Под ласковым солнцем: Ave commune! - стр. 32
Глава четвёртая. Партийная Империя
Спустя два дня. Утро. Площадь перед «Домом Идеологической Мудрости».
– И именно поэтому Рейх есть ничтожнейшее из проявлений человеческих организаций! – заголосил Давиан, а микрофон, у рта передав полыхающий рвением голос в динамики, расставленные по всему периметру площади, многократно усилил звучание слов, превратив их в самый настоящий гром речи, трясущий пространство и души. – Рейх, он даже хуже, чем Либеральная Капиталистическая Республика, тем, что попирает фундаментальные права масс народных, заковывая народ и его волю в оковы морали и ограничений!
– Да-да! Долой тех убогих буржуазных и клерикальных дикарей! – взревели люди, исторгая вопли гордыни. – Нет народа праведнее нас! Нет тех, кто был бы лучше нас!
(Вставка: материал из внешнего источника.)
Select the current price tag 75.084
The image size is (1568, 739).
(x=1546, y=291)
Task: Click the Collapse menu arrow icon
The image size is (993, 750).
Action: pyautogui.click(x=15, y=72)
Давиан вещает с площадки, на которой зиждутся массивные колонны, держащие исполинскую крышу и под тенью «храма идеологии», на его фоне, он вещает о том, что есть Рейх, а точнее поливает его грязью, дабы усладить слух партийных чинов, да и обычных людей, жаждущих услышать, что кроме места, в котором они живут ничего лучше нет. Кажется, что за спиной Давиана изящным сплетением камня, мрамора, гранита и золота, возвышается языческой капище древних греков, а он уподобился древним иерофантам, несущих народную истину пламенным словом растопляя души. И народ, тысячи людей, заполнивших площадь, в единой серой одежде уставили пустые, с бездной вместо души, глаза на парня, который продолжает говорить, не стесняясь такого количества:
– Да, в северной стране, которая провозгласила себя оплотом свободы, люди освобождены от моральных догм и власти религиозной, что уже существенный шаг к свободе! Но не обольщайтесь, ибо там всем правят гнилые буржуа и рынок апофеоз всего, что порождает другое рабство – капиталистическое! Но даже это лучше чем Рейх, ибо власть государства и церкви есть зло первородное, вредящее воле народной! Рейх стал домом всего мракобесия и дремучести проклятых порядков! Откуда я знаю, вы спросите. Да, я знаю, что твориться в той империи камня и веры, ибо сам пришёл оттуда!
В тот момент, когда с уст юноше сорвались слова о том, что он путник из далёкой по идеям страны, он ожидал, и даже надеялся, что люди сейчас проявят бурю эмоцию, охнут в унисон хотя бы, но ничего не последовало – серая безликая стена взглядом тысячей глаз продолжает взирать на парня, никак себя не проявляя. В один момент в мыслях юноши поселилась сомнение, что ему кто-то рад, или желает слушать, но лёгкий кивок недалеко стоящего Фороса заставил продолжить Давиана речь:
– Я уже говорил, что Рейх есть явление антинародное и все его деяния – это удары по обычным людям! Он не позволяет людям голосовать по всякому вопросу, товарищи там не следят за личной жизнью других товарищей, что исключает контроль народный! – вновь Давиан, стоящий смирно на площадке под сенью колонн, обращает взгляд на толпу и желает увидеть в них хоть крупицу эмоций, но снова натыкается на стену холодного безразличия. – Но я не говорил, что поимо государства, в том краю проклятых душ существуют и семьи, те, традиционные, опрокидывающие саму основу построения коммунизма!
– Да, всё для коммунизма, всё для народа коммунального, всё для нас – для народа святоидеалогоизбранного! – снова взяли пламенное слово люди. – Народ, всё для него, всё для нас!